There’s SAE features that seem to activate only if the next token will be too long (and upweight newline), and also features that activate if the next token is short, downweighting newline. How does the model combine the next-token prediction with the detected boundary?

They calculate the mean over all the hidden states where the next token is $j$ characters long, and the mean over all states where there are only $i$ characters remaining. When you take the PCA of these mean vectors together, they look like two kind of orthogonal-ish curves. If you sum together any two points on the curve, that’s like saying, “there are $i$ characters remaining and I want to predict a $j$-character token.” The way these curves are arranged makes it simple to draw a plane where $i-j=0$.

  • Do they consider that the model doesn’t actually predict one next token, but a distribution over future tokens? How exactly does that fit in here?
  • “This sum is principled because both sets of vectors are marginalized data means, so collectively have the mean of the data, which we center to be 0.” Not exactly sure what the concern would be here?

How do heads actually calculate num. characters in a line?

Interestingly, if you train more little probes, one for each possible token length, you can see that they form a rippled circle. Again, funny why it would need to be a circle, but this explains 70% of the variance.

Apparently after layer 0 there’s already rough probe accuracies for current # of characters at a given token position. They don’t really explain how they find particular heads that are responsible for building up this information. The general vibe is that the QK circuit uses the previous newline as an attention sink and then smears the rest of its attn across subsequent tokens, whereas the OV circuit somehow combines an estimate based on avg. token length (4 chars) with “corrections” to each token based on the embedding-level information above.

Note on “taking PCA of probe”

I think that taking the SVD of the (n_classes, model_dim) probe $P$ from above is actually the same as doing PCA on the probe rows, if the mean of these rows is close to zero.

If you want to do PCA on the rows of $P$, then we can construct a matrix $X=P^T$ that has all of these row vectors as data points arranged in columns. (This is just a thing I’m doing so I don’t have to keep transposing $P$). For PCA you’d take the SVD/eigendecomp (basically the same for symmetric matrices) of $XX^T=Q\Lambda Q^{-1}$, assuming that the mean of the rows of $P$ is centered at 0. For SVD you have $X=U\Sigma V^T$. $$(U\Sigma V^T)(U\Sigma V^T)^T= Q\Lambda Q^{-1}$$ $$U\Sigma V^TV\Sigma U^T= Q\Lambda Q^{-1}$$ $$U\Sigma \Sigma U^T= Q\Lambda Q^{-1}$$ therefore $U$, the left singular vectors of $X$, are the same as the principal components of a PCA ran on the rows of $P$. The shape of $XX^T$ would be (model_dim, model_dim), and $U$ would be (model_dim, model_dim), but only at most 150 of those columns would actually be used.

Since we defined $X=P^T$ then it’s actually $V\Sigma U^T = P$ and thus $U$ is really the right singular vectors of our probe. Aka, these are the vectors that we rotate the residual stream space onto before zero-ing out $d-150$ of the model dimensions (or more, if it’s low-rank). We could also call them the “SVD input space” basis vectors; vectors that define which part of the residual stream is most important for this probe to make its decisions.

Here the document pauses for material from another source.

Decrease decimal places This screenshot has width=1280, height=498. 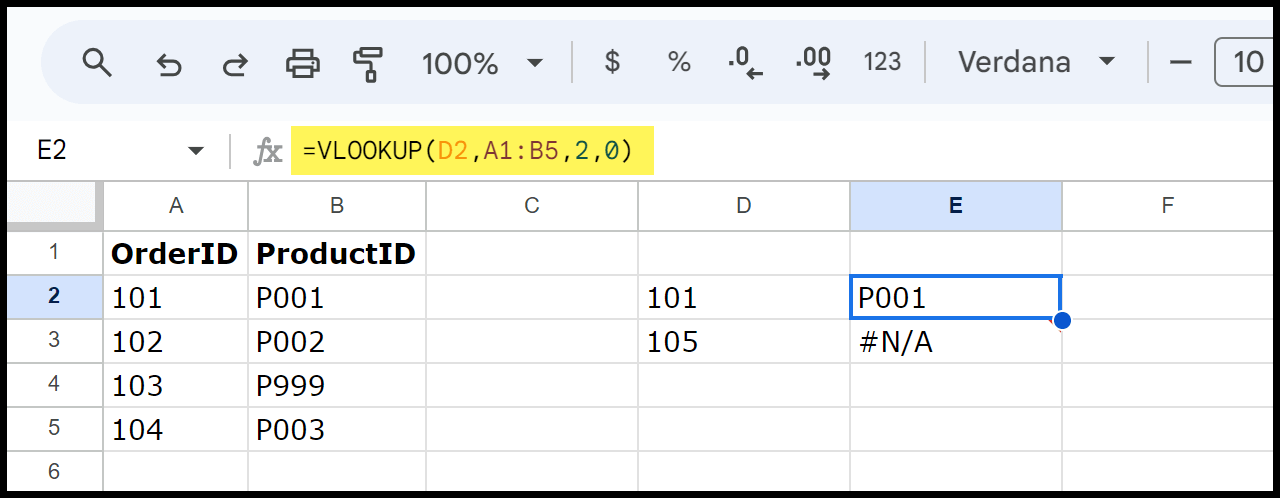point(745,63)
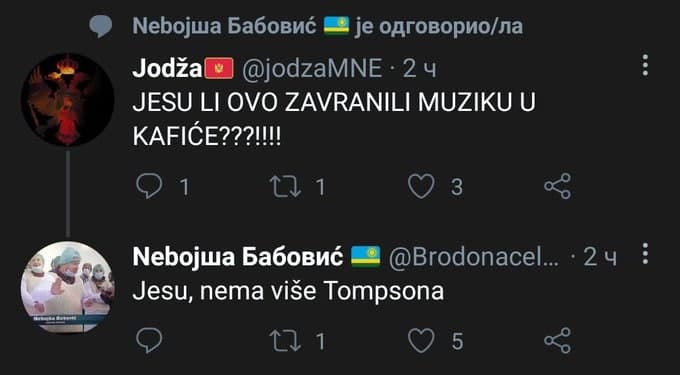The height and width of the screenshot is (375, 680).
Task: Retweet Jodža's ZAVRANILI MUZIKU tweet
Action: coord(286,187)
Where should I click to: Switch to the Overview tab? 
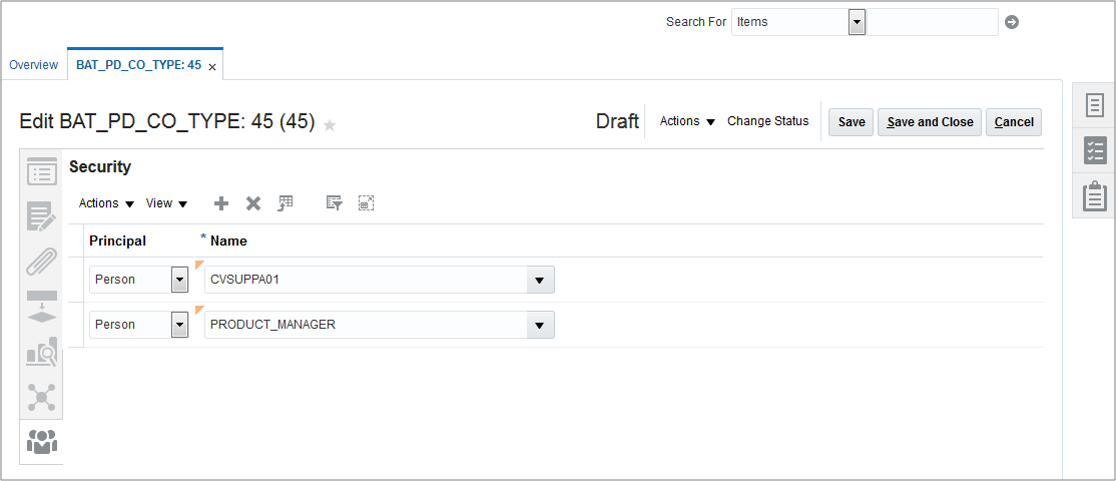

“The top 3 principal components of all the 150 logistic regression vectors” is actually the same as “the top 3 input space singular vectors”. This means that if we had the probe they had, and took the SVD, the singular values would drop off really quickly, I think.

Also, if we wanted to get the same plots as them after taking the SVD, the key thing to do would be to project all of the rows of the original probe $P$ onto the first three singular vectors on the right side of the SVD of $P$. This is quite intuitive, because if the probe has found a bunch of vectors in the residual stream that have a high dot product with a particular character count, then they should probably make sense projected onto the most important singular vectors for probing out that character count. But it’s also weird and circular.

I think that the “taking the PCA of all of these logistic probes” framing is quite nice and maybe more intuitive than what I’ve written here.